Unknown Analyst, Analyst
Got it. And then just lastly, on cash runway. Where does your current cash position get you out to in terms of milestones with CORDStrom and also with XPro as well?
David Moss, CEO
Our cash runway, as we've reported in the quarter, is sufficient through the end of next year in Q4. Q1 is a big timing period for us for XPro. We should have clear clarity on an accelerated pathway, an end of Phase II meeting, and the imaging data by then. We should also have some cytokine data from the MissionEB program towards the end of this year. So a number of milestones ahead of us before we run out of cash.
Operator, Operator
And this does conclude our Q&A session. I will now turn the call back to David for closing remarks.
David Moss, CEO
Appreciate it.

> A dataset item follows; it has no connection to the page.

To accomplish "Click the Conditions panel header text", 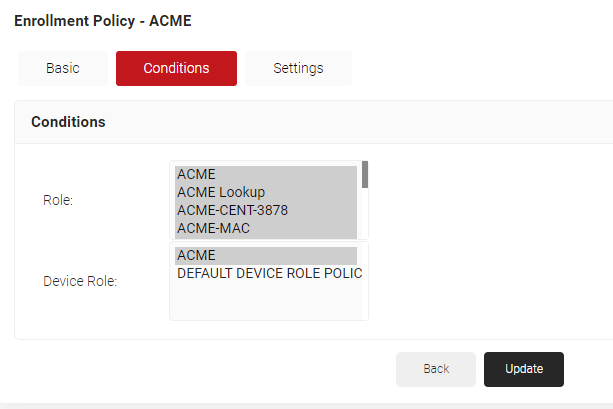I will (x=68, y=122).
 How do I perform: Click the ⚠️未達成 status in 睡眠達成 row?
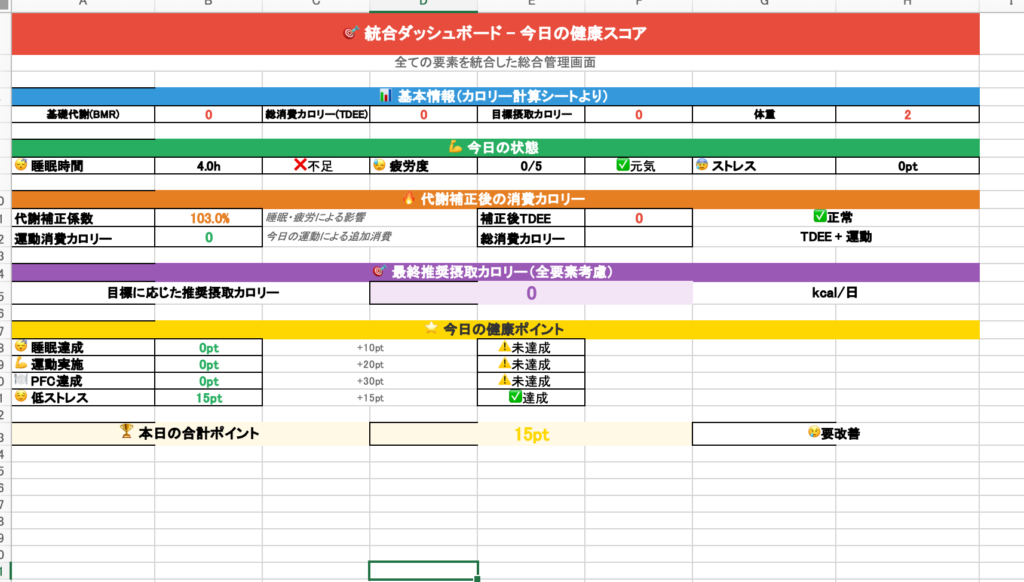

I'd like to wrap up our prepared remarks by saying that we're as excited as ever about the future of INmune Bio. Despite the setbacks of missing the top line on the MINDFuL trial, we're convinced in the prospects for XPro in Alzheimer's disease and in other diseases. Meanwhile, we're very optimistic about filing an MAA and BLA in the upcoming year, and we believe that platform has far greater potential than the market is currently acknowledging. We've set a number of attainable goals before us, and we appreciate your support as we work towards achieving them. As always, we thank our stakeholders for your continued support and look forward to updating you on our progress concerning these milestones. Thank you, everybody.
Operator, Operator
Thank you. And this does conclude today's program. Thank you for your participation. You may disconnect at any time.